--- start Text provided ---

This is the standard, but this is not the reality for us all. “Sow to yourselves righteousness, reap in mercy…You have plowed wickedness, you have reaped iniquity.” Yes, that is the standard and it’s the possibility but it only becomes a probability when we follow and do what the words say.

 
“Sow to yourselves righteousness (tsedaqah), reap as mercy (hesed).” First, how do we determine what righteousness is? Is it just doing good things? By whose standards? Tsedaqah is more than doing good things. Tsedaqah is about everything that God does. He is the standard setter and the standard bearer. It’s everything right, pure, true, good, just and more. Think of the heart of God, think of the actions of God and you have tsedaqah. I think of the widow at the temple who put her last coin in the offering box (a form of tsedaqah). She put all her trust in God and His care. She put all her tsedeqah in God’s tsedeqah which is a bigger box than that offering box outside the temple. I think of Jesus who was made unto us wisdom and righteousness, and sanctification, and redemption. (1 Corinthians 1:30) I think of the Son of God, Jesus, who God made “to be sin for us, [He] who knew no sin; that we might be made the righteousness of God in Him.” (2 Corinthians 5:21) I think of how Paul declared “the kingdom of God is not meat and drink; but righteousness, and peace, and joy in the Holy Ghost.” (Romans 14:17)

--- end Text provided ---
--- start Data ---

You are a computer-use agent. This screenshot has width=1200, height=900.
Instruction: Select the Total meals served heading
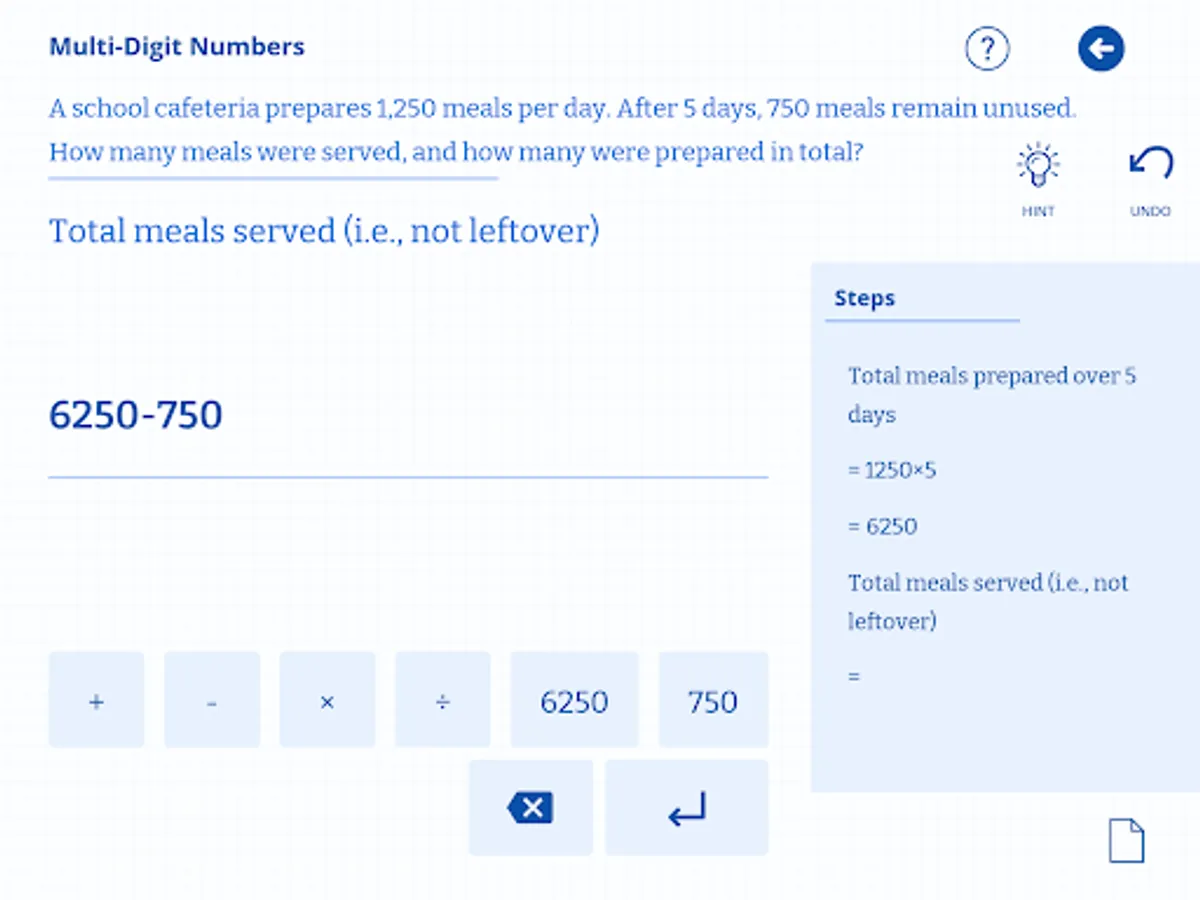[323, 230]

--- end Data ---

Directions:
In the passage on sowing righteousness, what did the widow at the temple put in the offering box?

Output below:
Her last coin.